I don’t know a whole lot about the specific techniques used in most projection systems, but my guess is that most are variations on multivariate mean least squares regression. If it is true that the distribution of true (unobserved) outcomes for players is skewed upwards (and thus leading to the median being higher than the mean), then why not use median (rather than mean) regression in projections? Has anyone tried this? Seems like a pretty simple tweak that could lead to more accurate projections…
Of course it all depends on what your conception of “correct” is, but for general and fantasy purposes I think that’s probably the way to go.
The mean (PA, for example) is really brought down by the blowouts and injuries. In fantasy you can just drop those guys — i.e., it doesn’t matter that your projection is way off. So using a mean squared error doesn’t make as much sense, because it’s penalizing you more for being way off.

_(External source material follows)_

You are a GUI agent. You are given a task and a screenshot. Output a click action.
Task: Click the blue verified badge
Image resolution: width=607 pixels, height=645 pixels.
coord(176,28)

Then reducing the absolute error, with a median projection, is better.
This is great stuff. Love reading about this.
I don’t know that it would be more “accurate”. The forecasting systems should be treated as their own universe. So, as long as the ordinal rankings are where you want them, then does it really matter if the mean HR forecast is 20 instead of 17?
The total UZR forecasted is 200 runs (when it should obviously be 0). Do we really need to knock out 0.5 runs from each player’s forecast to get it to 0?
A very interesting and informative post. With all the hubbub on this site about the fan’s projections not adding up as far as total WAR or total PA (and therefore less valuable than other projections), it’s good to see an alternate take. I feel like the fan’s usually try to project the most likely scenario for any given player, as opposed to the weighted average of all possible scenarios (injury, prolonged slumps, etc). While a weighted average sounds very sabermetric, it really doesn’t provide a true “projection” in my mind. For instance, does anyone really think Albert Pujols is more likely than not to score less than 100 runs for just the second time in his career next year? Marcel and CHONE both predict a career low in runs scored for Albert, never mind the fact that he hasn’t had better hitters around him since 2004. CHONE predicts Albert’s lowest WAR since 2002 by a significant margin.
I feel like projections should always be of the most likely scenario for each individual player. If you think there’s a 10% chance a player gets injured and misses significant time, you probably shouldn’t project him missing much if any time, because a significant injury is not the most likely scenario. Hedging your bets by using a weighted average to project player performance (like CHONE and Marcel seem to do) will yield a sum of predictions that looks good overall, but on a player-by-player basis it will look like you consistently low-ball your predictions.
I agree! Projections should be like a Vegas over/under on playing time. If the Chone projections were used to set the line, Vegas would lose their shirt from people betting the over.
vr, Xei
For as much as we quantify things, has there been much work done to understand differences between projected and actual at bats?
I could see a model-based adjustor to fan projections.
age is an automatic contributor
expected team strength (more competitive teams will give fewer cups-o-coffee)
injury risk (1-10 scale for fan input?)
Take Carlos Lee vs Matt Kemp. In guess 1, both get 490. In guess 2, both get 575. However, Lee being older and on a team not expected to compete…What if he lost 15 at bats and Kemp gained 15. Then it is 590 vs 560, and I’d be willing to bet those would beat either guesses.